On Fri, 09 Jul 2004 10:57:55 -0700, Nathan McNulty
The less problems like the recent MSBlast worm the better
(and that was caused because people don't keep their machine updated).
Er, no. MSBlast took the opportunity offered by an OS that:
- waves services to the Internet for whatever to poke at
- had broken code that allows raw code attack
- provides no way to amputate this ?unwanted functionality
Those defects were present in NT since NT 4.0 through multiple service
packs, through the Win2000 re-write and service packs, right up to XP
and XP Service Pack 1. We are told this defect was not exploited
until after MS documented and patched it in July 2003; MSBlast
followed one month later, and the month after that, MS re-did the July
patch as new holes had been found in it.
Consider: If various slick operators such as corporations, governments
and other spooks had been exploiting that defect all those years
without giving themselves away, how would you know?
But according to the party line, this problem wasn't because of a
barnacle of bad code on a volcano of bad design. It was because users
didn't scrape off that barnacle when told to do so by Microsoft.
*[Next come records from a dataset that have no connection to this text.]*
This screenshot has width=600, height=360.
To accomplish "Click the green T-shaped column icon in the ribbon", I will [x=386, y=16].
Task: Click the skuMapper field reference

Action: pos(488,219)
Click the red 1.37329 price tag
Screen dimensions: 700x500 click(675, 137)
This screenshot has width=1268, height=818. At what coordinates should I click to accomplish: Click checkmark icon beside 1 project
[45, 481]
Besides those mentioned above, I wanted to focus on the performance
increase. Service Pack 1 and prior releases were compiled with an older
version of Visual Studio (6), but this release will be compiled by
Visual Studio 2005. This generates more optimized code and more
efficient software
That's cool
I think that defence in depth means the basic clue that:
- no safety measure is 100% effective
- therefore every safety measure is useful...
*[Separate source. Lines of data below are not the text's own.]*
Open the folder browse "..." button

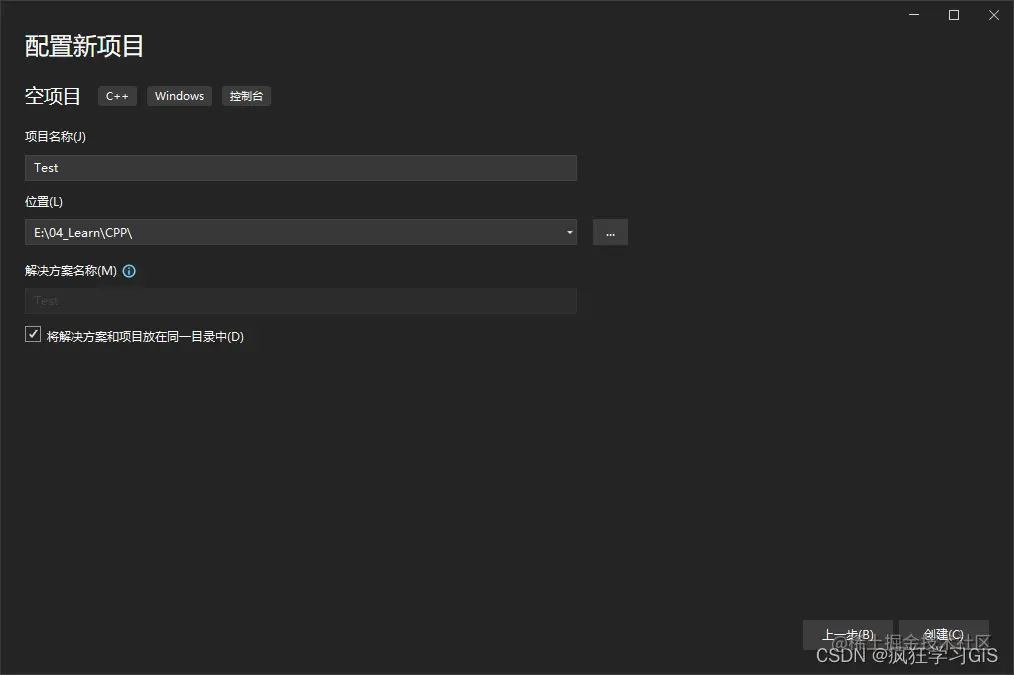click(610, 232)

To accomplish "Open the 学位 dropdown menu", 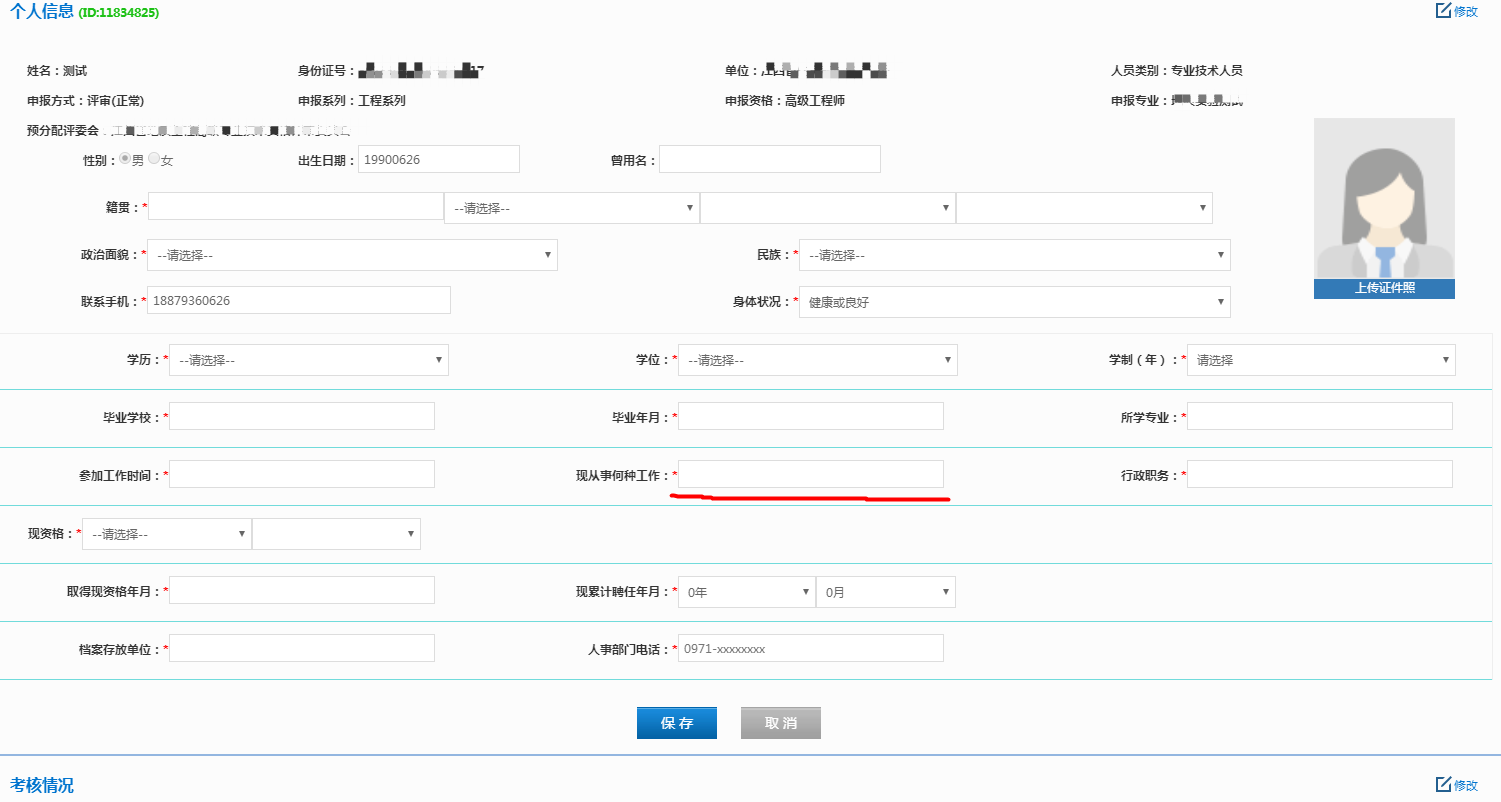I will pos(817,360).
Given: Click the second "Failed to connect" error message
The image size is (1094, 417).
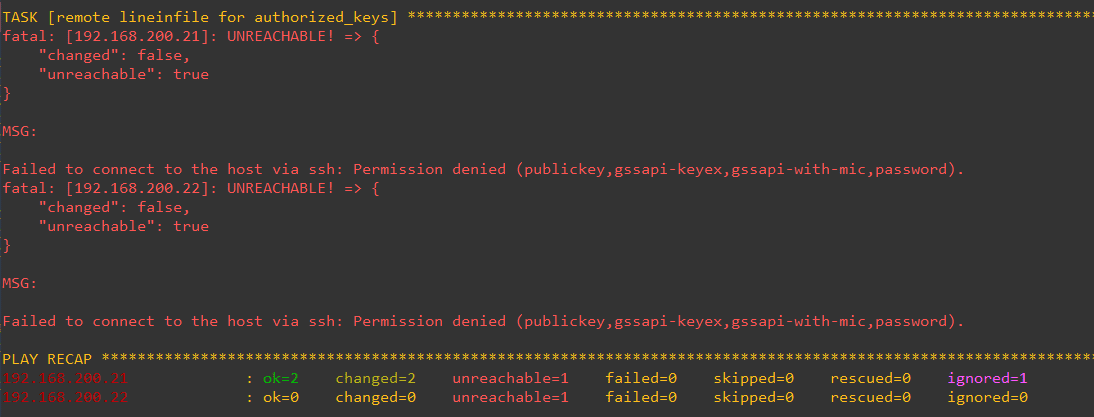Looking at the screenshot, I should click(483, 321).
- ...unless outweighed by negative side-effects
Anti-virus and anti-commercial-malware tools are orientated towards
particular malware, largely based on the ability to recognise these
specifically. Think of a doorman with a set of mugshots for all known
criminals. Not caught yet? Walk straight through. So these measures
can catch only a proportion of what can arrive, but will do so
irrespective of how they get in i.e. what holes (if any) they exploit.
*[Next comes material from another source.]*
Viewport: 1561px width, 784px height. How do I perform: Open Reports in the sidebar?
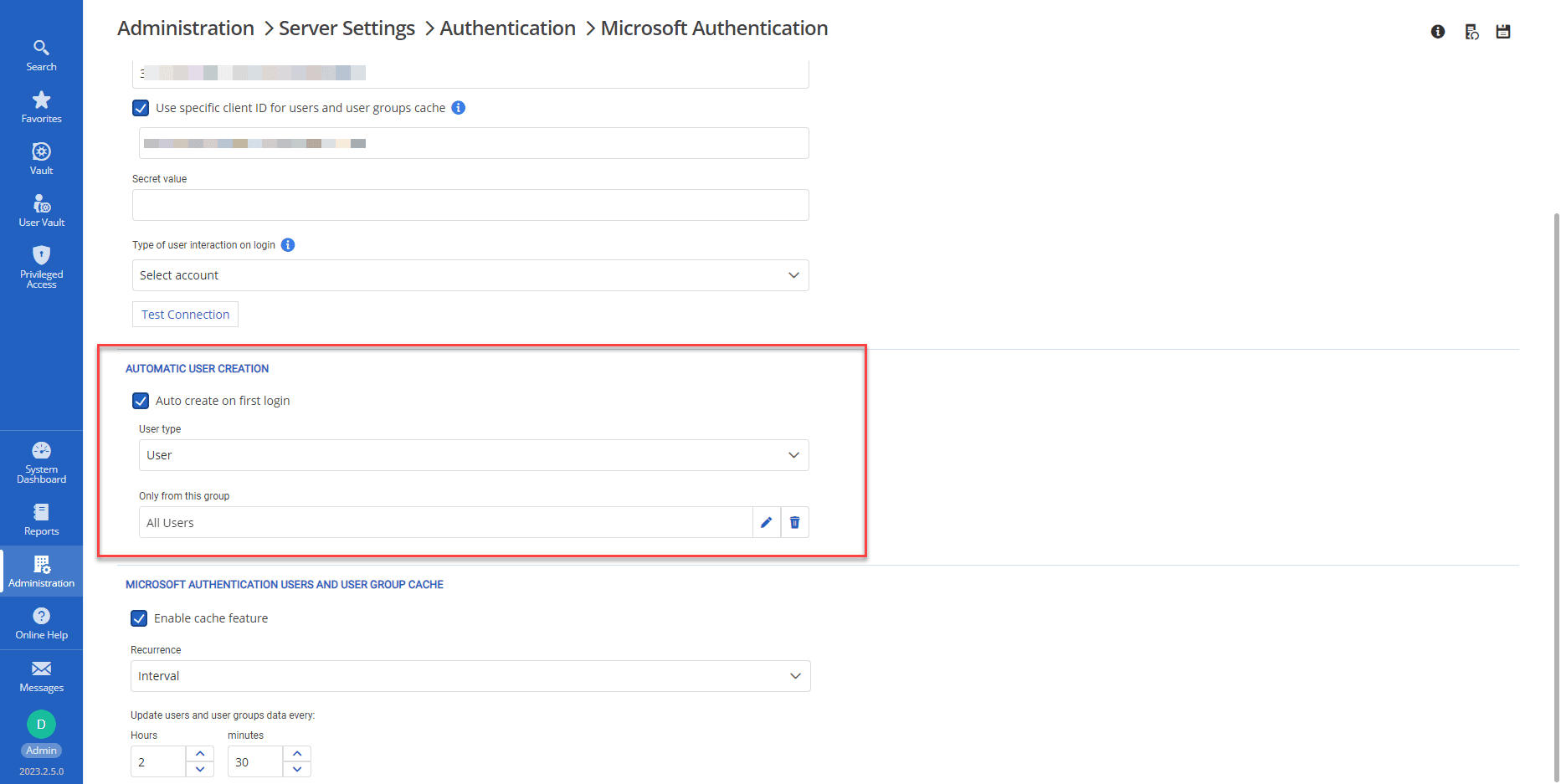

Patches fix particular holes, and block every malware that relies on
those holes to enter the system. See the synergy with av?
You can also go further than patching barnacles of bad code, and
risk-manage the underlying bad design. Like patching, that will wall
out every malware that relies on that weakness to get in, and once
again there's excellent synergy with antivirus etc.
-- Risk Management is the clue that asks:
"Why do I keep open buckets of petrol next to all the
ashtrays in the lounge, when I don't even have a car?"